**Article:**

As I couldn't fit your high-level API to my needs, I used the lower-level bindings. However, I get a strange deadlock when trying to make two endpoints communicate. The "server" blocks on serverRequestCall while the "client" blocks on recvInitialMetadata.
I am not sure I used your bindings exactly right. Here is a minimal example that reproduces my bug : https://gist.github.com/OlivierNicole/bccf2d7c4306a93a869bf0521e4c952b .
The output with debug activated is:
[ThreadId 5]: startServer: server CQ: CompletionQueue 0x00007f05280018c0
[ThreadId 6]: startServer: server CQ: CompletionQueue 0x00007f0520001b40
server started.
server started.
receive: called.
[ThreadId 6]: serverRequestCall(R): got pluck permission, registering call for tag=Tag {unTag = 0x8000000000000000}
client created.
[ThreadId 5]: channelCreateCall: call with Channel 0x00007f0520002480 Call 0x0000000000000000 PropagationMask {unPropagationMask = 65535} CompletionQueue 0x00007f0520002c70 CallHandle {unCallHandle = 0x00007f0520000bf0} 0x00007f0520000bd0
[ThreadId 6]: pluck: blocking on grpc_completion_queue_pluck for tag=Tag {unTag = 0x8000000000000000}
[ThreadId 5]: runOps: allocated op contexts: [OpSendInitialMetadataContext (MetadataKeyValPtr 0x00007f0520000bd0) 0]
[ThreadId 5]: runOps: tag: Tag {unTag = 0x8000000000000000}
[ThreadId 5]: startBatch: calling grpc_call_start_batch with pointers: Call 0x00007f0520002eb0 OpArray 0x00007f0520002330
[ThreadId 5]: startBatch: grpc_call_start_batch call returned.

**Data block:**
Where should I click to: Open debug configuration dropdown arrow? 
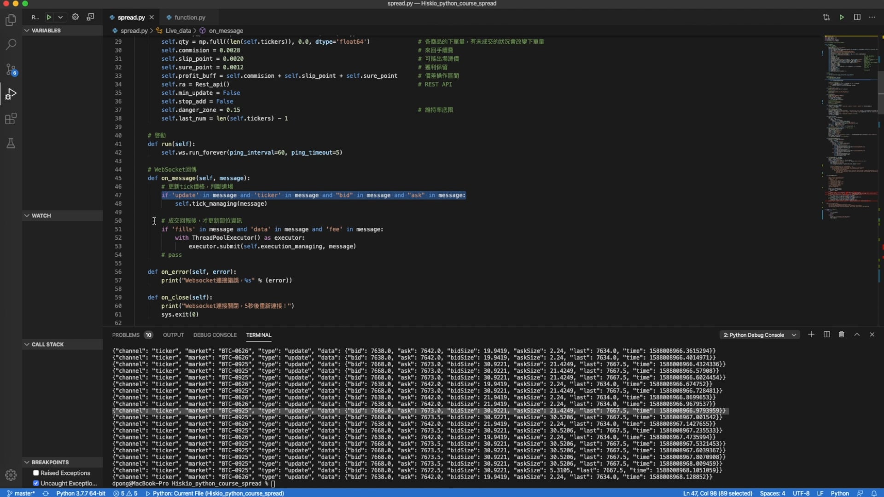tap(60, 17)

**Exercise aim:**
Quote the whole deadlock report from the top of the page, word for word.

**Answer for this exercise:**
As I couldn't fit your high-level API to my needs, I used the lower-level bindings. However, I get a strange deadlock when trying to make two endpoints communicate. The "server" blocks on serverRequestCall while the "client" blocks on recvInitialMetadata.
I am not sure I used your bindings exactly right. Here is a minimal example that reproduces my bug : https://gist.github.com/OlivierNicole/bccf2d7c4306a93a869bf0521e4c952b .
The output with debug activated is:
[ThreadId 5]: startServer: server CQ: CompletionQueue 0x00007f05280018c0
[ThreadId 6]: startServer: server CQ: CompletionQueue 0x00007f0520001b40
server started.
server started.
receive: called.
[ThreadId 6]: serverRequestCall(R): got pluck permission, registering call for tag=Tag {unTag = 0x8000000000000000}
client created.
[ThreadId 5]: channelCreateCall: call with Channel 0x00007f0520002480 Call 0x0000000000000000 PropagationMask {unPropagationMask = 65535} CompletionQueue 0x00007f0520002c70 CallHandle {unCallHandle = 0x00007f0520000bf0} 0x00007f0520000bd0
[ThreadId 6]: pluck: blocking on grpc_completion_queue_pluck for tag=Tag {unTag = 0x8000000000000000}
[ThreadId 5]: runOps: allocated op contexts: [OpSendInitialMetadataContext (MetadataKeyValPtr 0x00007f0520000bd0) 0]
[ThreadId 5]: runOps: tag: Tag {unTag = 0x8000000000000000}
[ThreadId 5]: startBatch: calling grpc_call_start_batch with pointers: Call 0x00007f0520002eb0 OpArray 0x00007f0520002330
[ThreadId 5]: startBatch: grpc_call_start_batch call returned.